## About this task
Word for word, copy the line that contains "Task: Click the EDIT button" and each line after it in the data below. Pictures stay out of the copy.

..............................

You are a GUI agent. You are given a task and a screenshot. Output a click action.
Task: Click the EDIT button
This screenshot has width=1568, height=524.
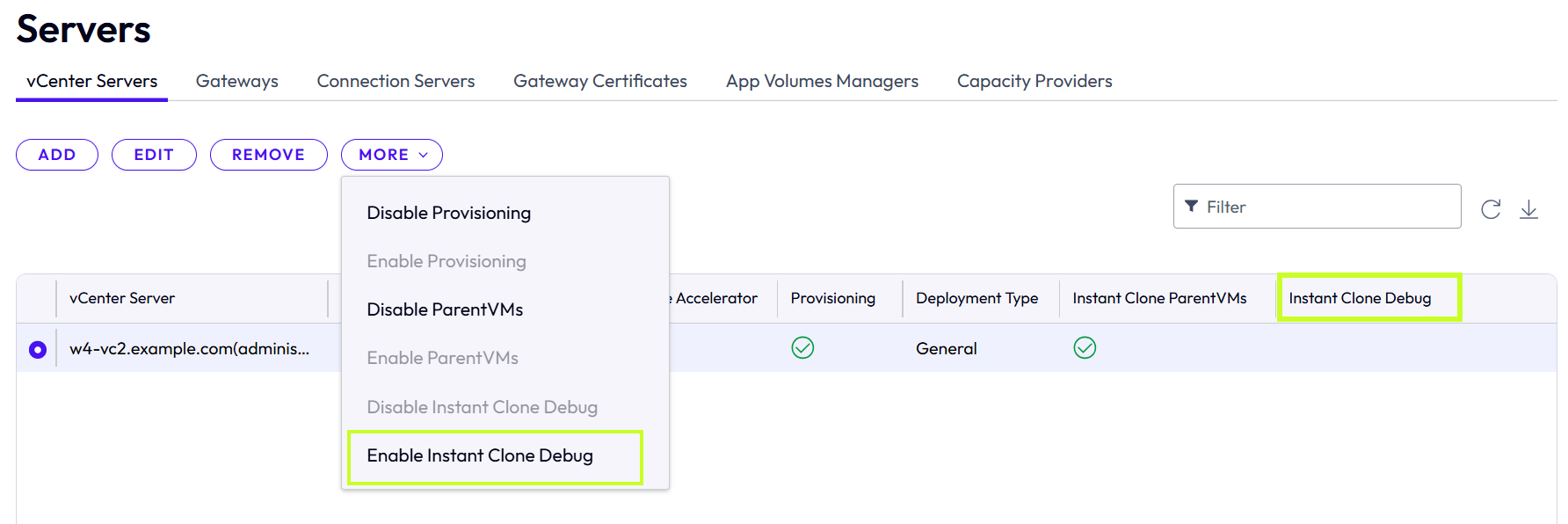click(x=154, y=155)
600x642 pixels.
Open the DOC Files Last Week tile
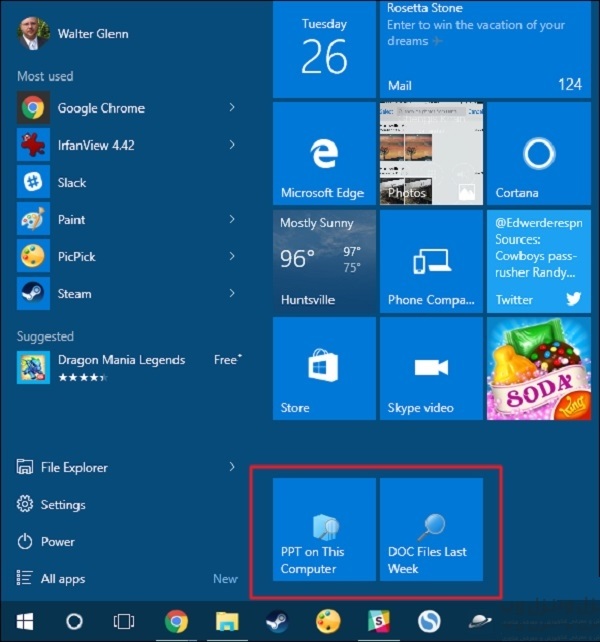coord(431,529)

..............................

## Response to the exercise
Task: Click the EDIT button
This screenshot has width=1568, height=524.
click(x=154, y=155)
600x642 pixels.
Open the DOC Files Last Week tile
coord(431,529)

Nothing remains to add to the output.